Schieferbergwerk RB

Die Schiefergrube RB liegt in einem vom Schiefer - und Eisenerzbergbau geprägten Mittelgebirge.

1865 erstmals erwähnt, begann der Abbau von Tafel-, Dach- und Wandschiefer zunächst wie auch bei den zahlreichen anderen Schiefergruben der Region im Tagebau in offenen Brüchen.

Schon bald ging man dem steil einfallenden Schieferlager auch Untertage nach, topografisch begünstig wurde die Grube über drei Stollensohlen aufgeschlossen, ein kurzer Wetterstollen wurde ebenfalls aufgefahren.

Durch den untertägigen Schieferabbau entstanden bis zu 70 Meter hohe Kammern, sogenannte Hohlbaue.

Einer dieser Hohlbaue erstreckt sich über alle Sohlen des Bergwerkes und dürfte somit einer der größten je aufgefahren Hohlräume dieser Region sein.

Die Hauer saßen bei ihrer Arbeit auf einem an einer langen Eisenkette hängenden schmalen Brett oder Rundholz an den steilen Wänden der Abbaue und trieben die Bohrlöcher für die Sprengladungen von Hand in den Schiefer.

In Betrieb war das Bergwerk bis 1927, von 1932-34 wurden die Halden und Teile der Grube für einen Nachlesebergbau betrieben, danach zog für kurze Zeit Stille ein.

Ende des Jahres 1943 gab es verschiedene Überlegungen, kriegswichtige Betriebe in die großen Hallen der Grube einzulagern, um die Produktion vor den in diesen Tagen immer mehr zunehmenden Bombardements zu schützen.

So wurde 1944 mit Umbaumaßnahmen begonnen und folgend auch eine Maschinenproduktion eingelagert.

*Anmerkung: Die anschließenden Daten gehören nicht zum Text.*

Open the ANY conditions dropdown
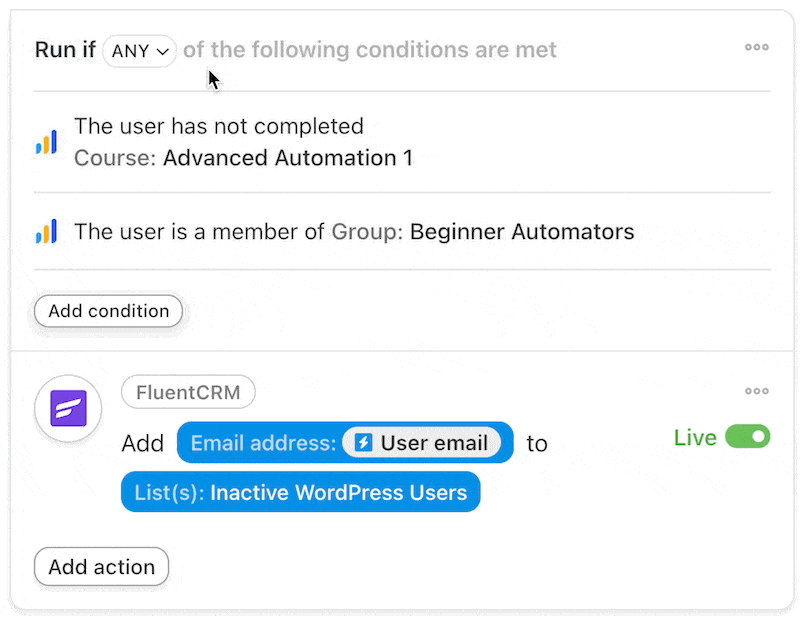The image size is (800, 618). pos(139,51)
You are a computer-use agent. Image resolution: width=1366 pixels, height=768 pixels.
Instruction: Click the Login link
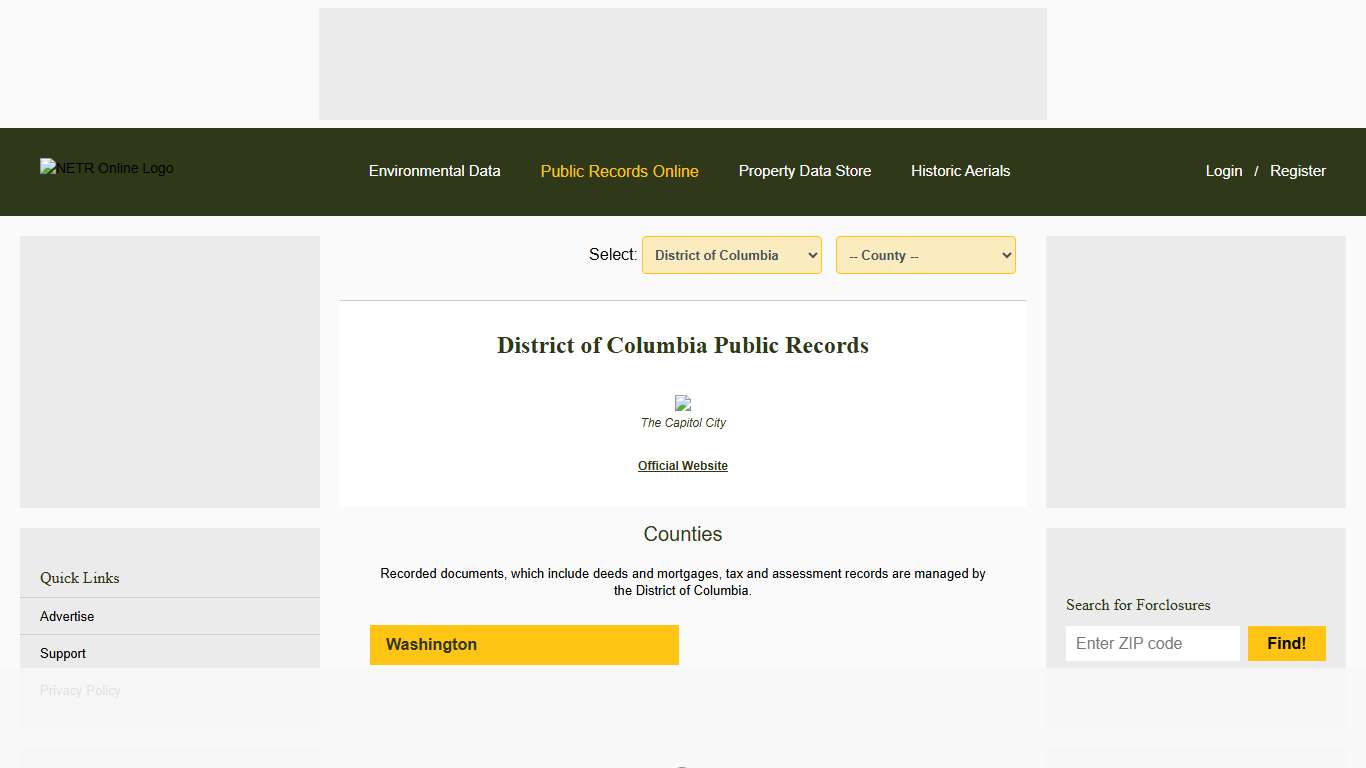[x=1223, y=171]
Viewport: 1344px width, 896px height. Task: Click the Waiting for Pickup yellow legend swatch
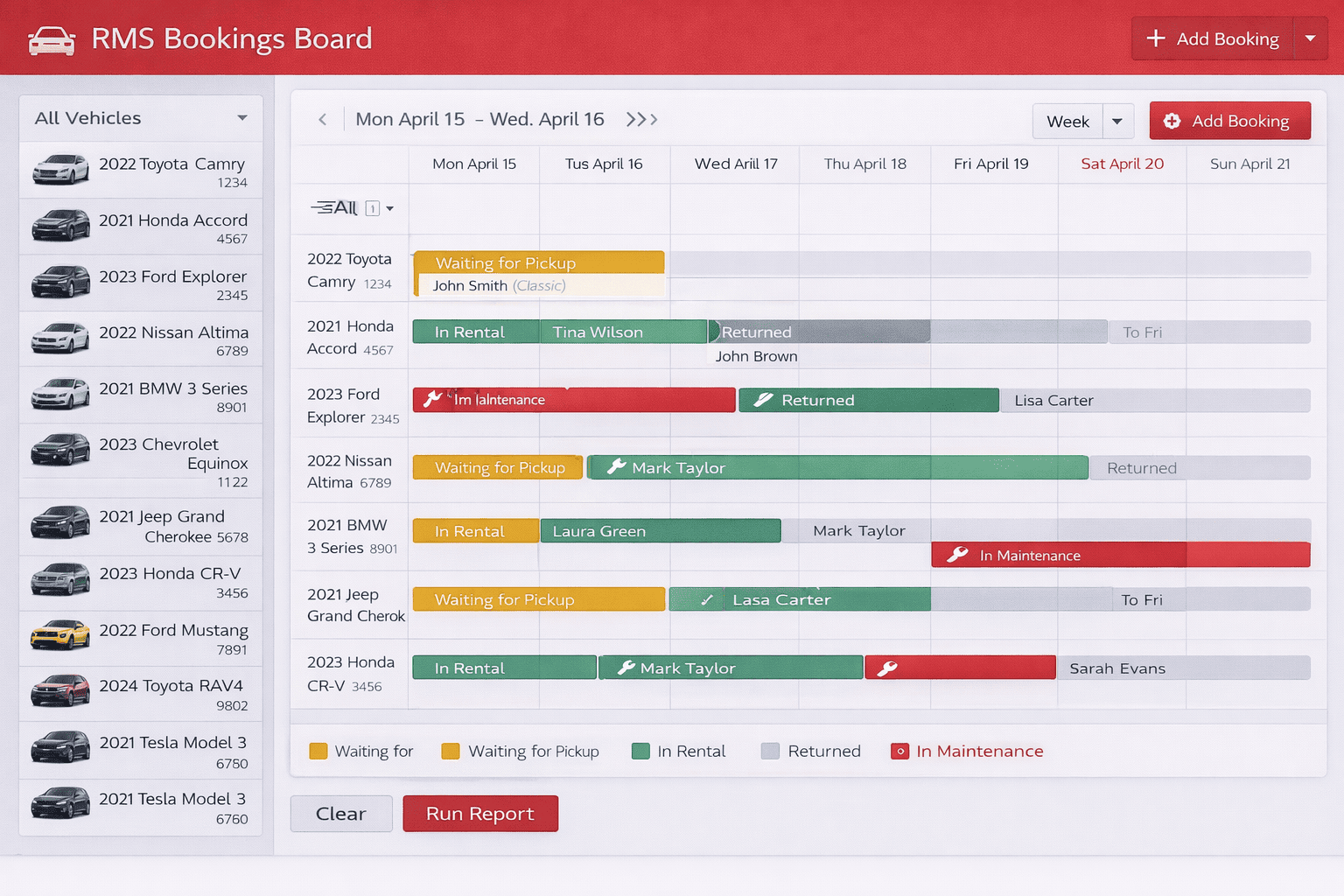tap(451, 752)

Auch die Einlagerung von Akten war vorgesehen, ob es zu dieser in den letzten Kriegsmonaten noch gekommen ist kann nicht bestätigt werden.

Nach 1945 wurde der Bergbau nicht wieder aufgenommen, die Einrichtungen der Untertageverlagerung von den Siegermächten demontiert und teils gesprengt.

Überkommen sind drei Stollensohlen sowie auch der Wetterstollen und große Hohlbaue auf einer Gesamtfläche von ca. 3500 qm.

In einigen dieser Hohlbaue kann an der ausgeprägten Schichtung des Schiefers die Gebirgsfaltung studiert werden, auch zahlreiche Eisenhydrat- und Kalkausscheidungen bereichern das Auge.

Die Mundlöcher der unteren Stollensohlen sind verbrochen bzw. durch Haldenrutschungen überdeckt, die Tiefbausohle ist zudem nur mit Seiltechnik befahrbar.

Achtung!

Extreme Absturzgefahr an den Übergängen Strecke/Hohlbau!